#### Task to complete
I need the lines from the one holding "Task: Click the テスト button" to the last line of the data below repeated exactly, both included, without pictures.
____ Data to process
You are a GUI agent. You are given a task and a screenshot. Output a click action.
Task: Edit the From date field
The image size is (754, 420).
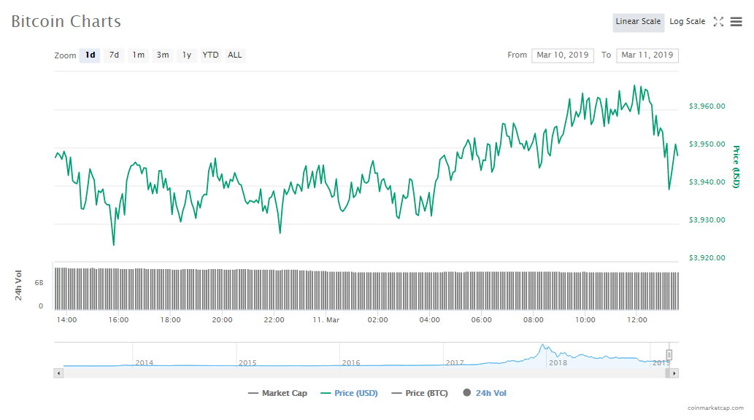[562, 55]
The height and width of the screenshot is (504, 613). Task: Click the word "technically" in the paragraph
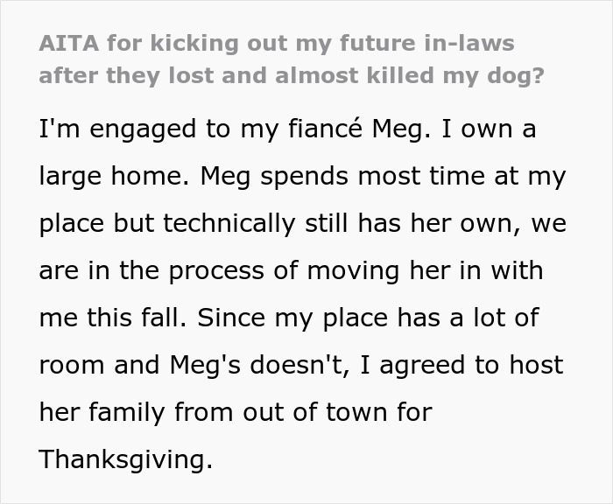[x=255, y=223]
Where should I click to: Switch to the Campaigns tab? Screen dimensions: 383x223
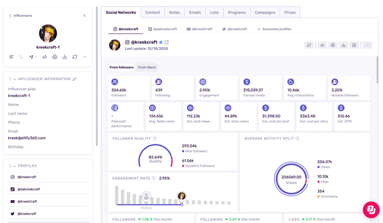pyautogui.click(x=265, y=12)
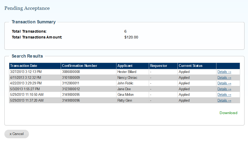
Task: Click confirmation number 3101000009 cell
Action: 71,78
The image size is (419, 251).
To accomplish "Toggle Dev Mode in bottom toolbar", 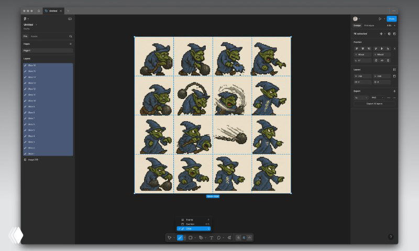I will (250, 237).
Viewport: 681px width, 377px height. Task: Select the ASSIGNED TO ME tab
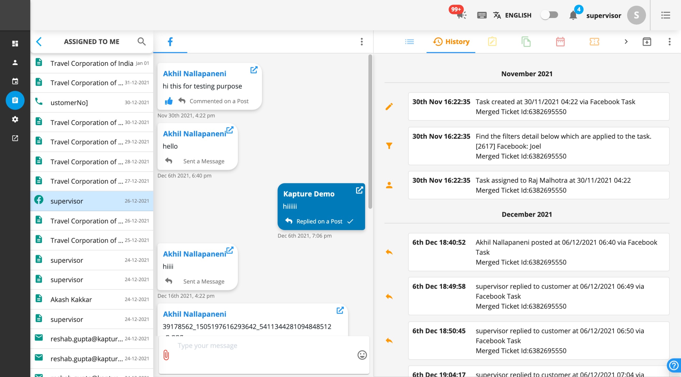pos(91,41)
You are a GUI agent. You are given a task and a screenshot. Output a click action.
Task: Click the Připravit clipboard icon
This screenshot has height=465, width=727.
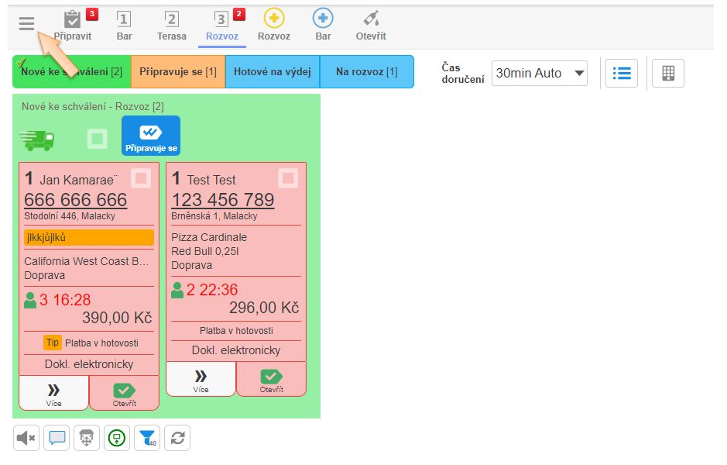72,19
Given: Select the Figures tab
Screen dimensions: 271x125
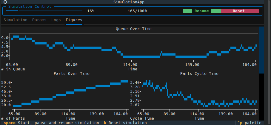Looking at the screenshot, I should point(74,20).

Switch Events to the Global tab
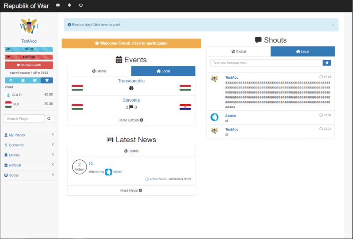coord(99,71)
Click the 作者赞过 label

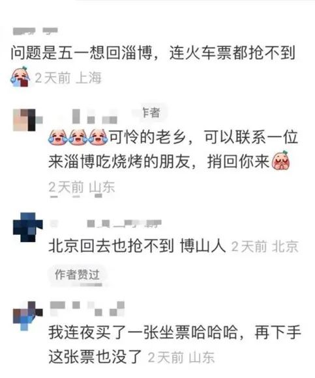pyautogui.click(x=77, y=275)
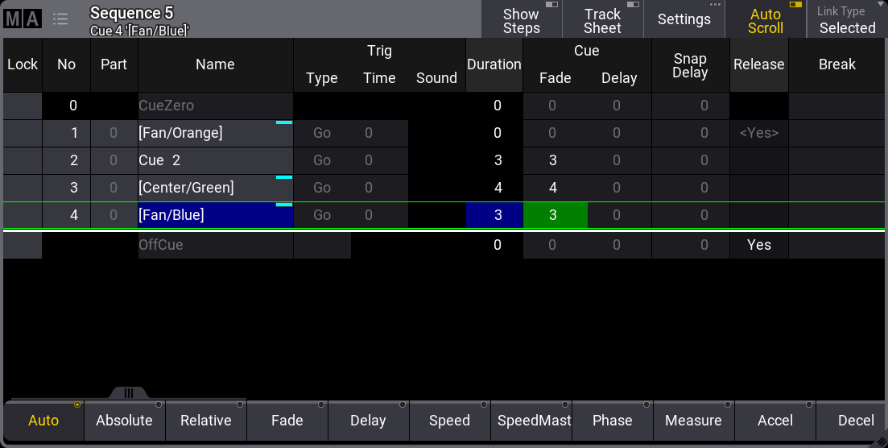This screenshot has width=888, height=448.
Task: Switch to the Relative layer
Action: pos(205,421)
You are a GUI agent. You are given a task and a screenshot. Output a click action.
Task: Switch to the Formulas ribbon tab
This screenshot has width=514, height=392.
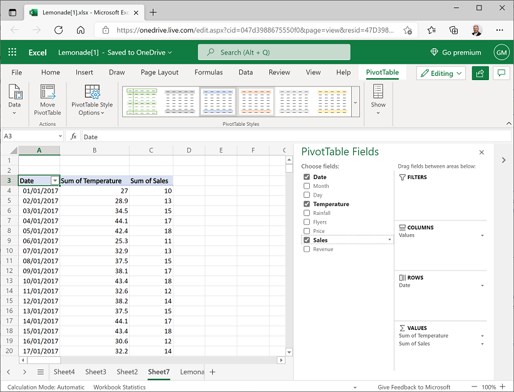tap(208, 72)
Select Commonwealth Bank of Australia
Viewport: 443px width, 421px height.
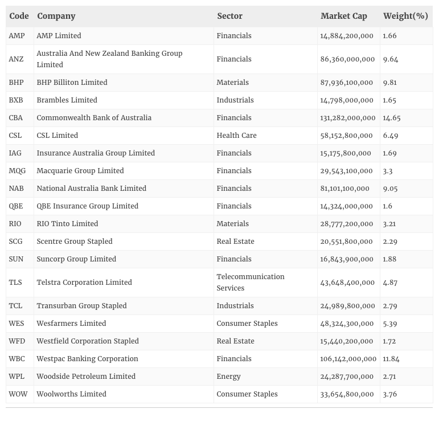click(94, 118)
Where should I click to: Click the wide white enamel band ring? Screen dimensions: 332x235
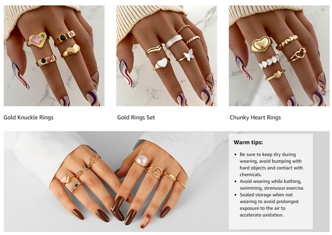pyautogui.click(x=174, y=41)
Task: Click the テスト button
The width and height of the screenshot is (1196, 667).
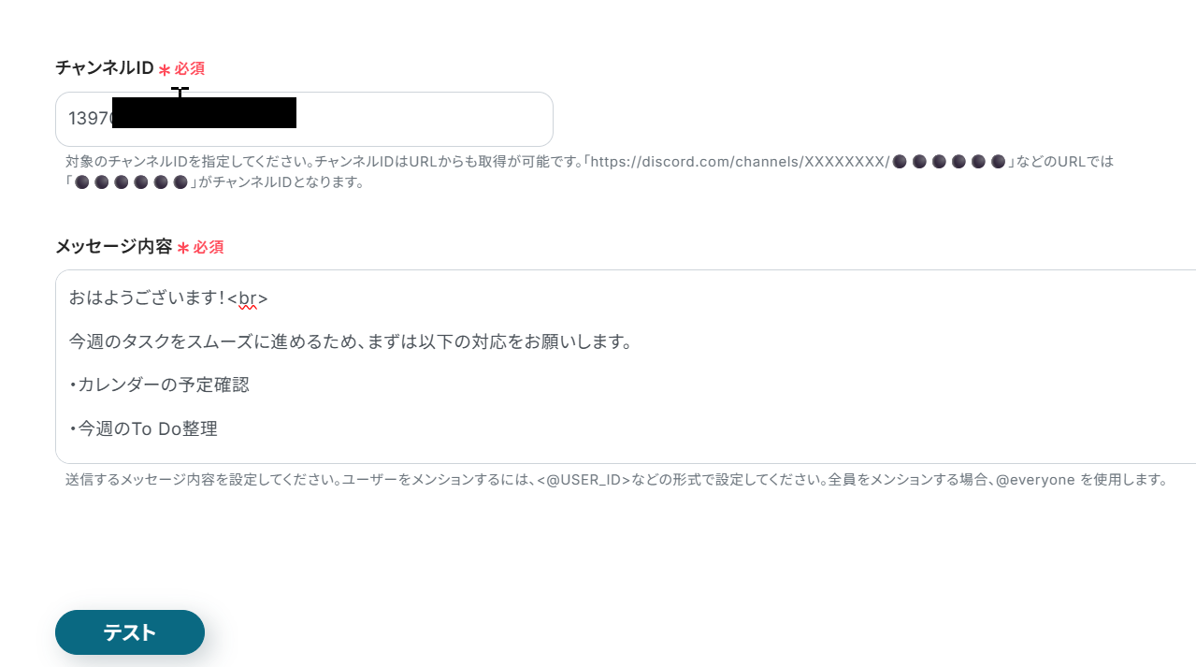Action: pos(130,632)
________
#### Expected output
Task: Click the テスト button
The width and height of the screenshot is (1196, 667).
Action: pos(130,632)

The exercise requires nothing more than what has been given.